Shares close lower
Taiwanese shares closed 1.78 percent lower yesterday following last week's Wall Street slide and amid high oil prices as fears of a US recession grow, dealers said.
The weighted index closed down 149.89 points at 8,262.87, after moving between 8,147.27 and 8,265.85, on turnover of NT$134.71 billion (US$4.35 billion).
"We apparently had a sell-off converging in heavily weighted electronics and financial shares," Mega International Investment Services (兆豐國際投顧) assistant vice president Alex Huang (黃國偉) said.
Despite their relatively light weighting, the solid gains of old-economy industrials put a floor under the broader market, he said.
Barring a free fall on Wall Street, the pattern is likely to continue in the near term, he said.
Fire damages Asustek unit
Asustek Computer Inc (華碩電腦), the world's biggest maker of boards connecting electronic parts in a personal computer, said a fire damaged some of a unit's production lines in China.
Three production lines at a factory of Pegatron Technology Corp (和碩聯合科技) that makes motherboards were destroyed in the fire on Saturday, Taipei-based Asustek said in a filing to the exchange yesterday.
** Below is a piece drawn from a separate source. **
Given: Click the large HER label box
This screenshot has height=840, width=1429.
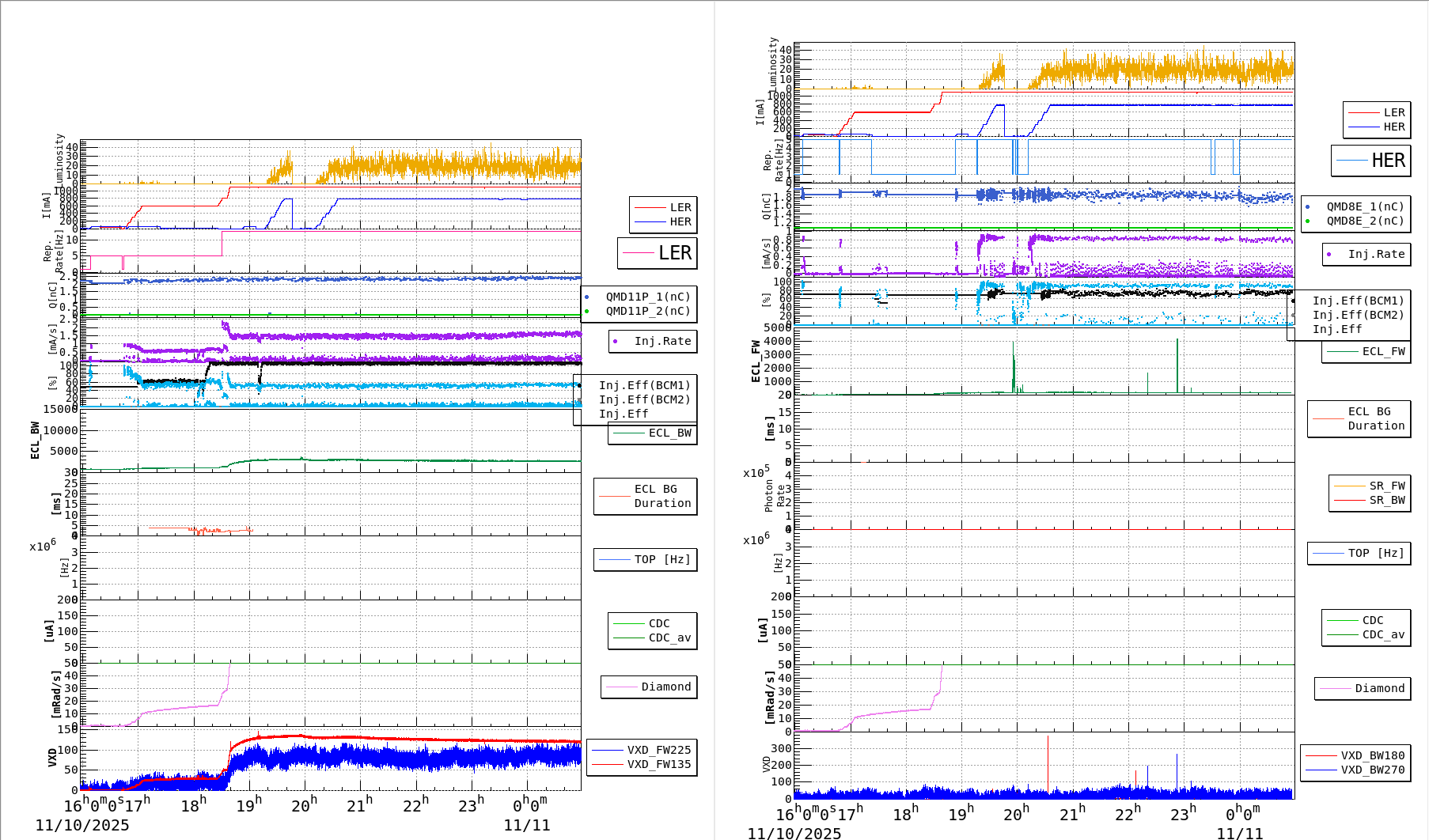Looking at the screenshot, I should [x=1370, y=161].
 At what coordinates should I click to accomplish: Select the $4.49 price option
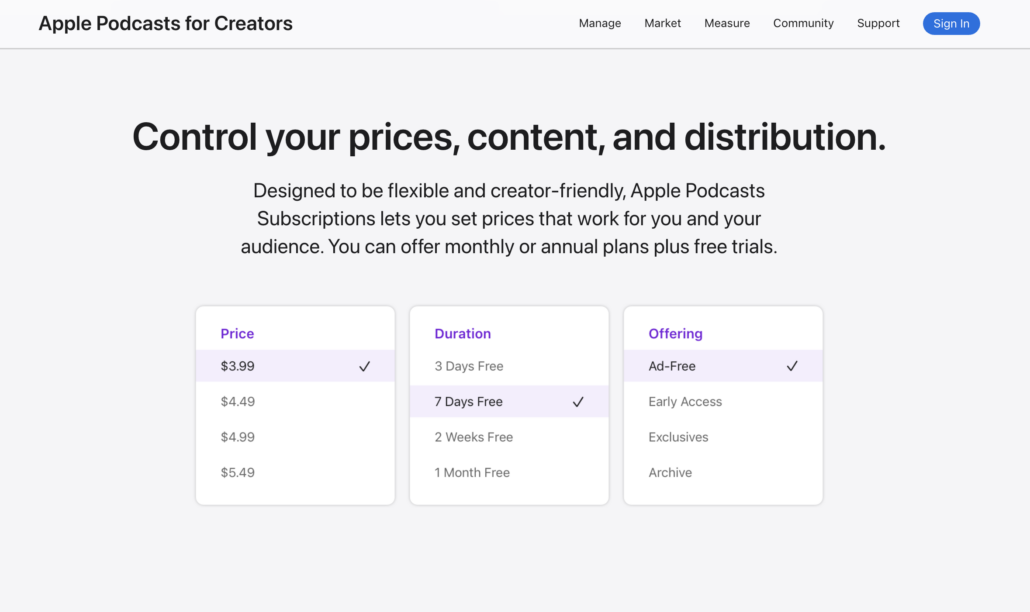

The damage has "little impact" on the company's business, Asustek said, without elaborating.
Pegatron is a manufacturing unit spun off from Asustek this year. The unit has 30 to 40 lines at the factory, which makes Asus-brand motherboards, Taipei-based Apple Daily reported yesterday. Insurance companies would cover the loss from the fire, estimated at NT$50 million to NT$100 million, the newspaper said.
Chi Mei to build in Vietnam
Chi Mei Optoelectronics Corp (奇美電子), the nation's second-largest flat panel display maker, yesterday said it is planning to build a panel assembler in Vietnam in order to be close to customers and the market, said a company official, who requested anonymity.
Chi Mei's move came after Taiwanese companies including Compal Electronics Inc (仁寶電腦), the world's No.2 laptop computer maker by contract, looked to lower-labor-cost Vietnam for their next manufacturing site after rising cost in China.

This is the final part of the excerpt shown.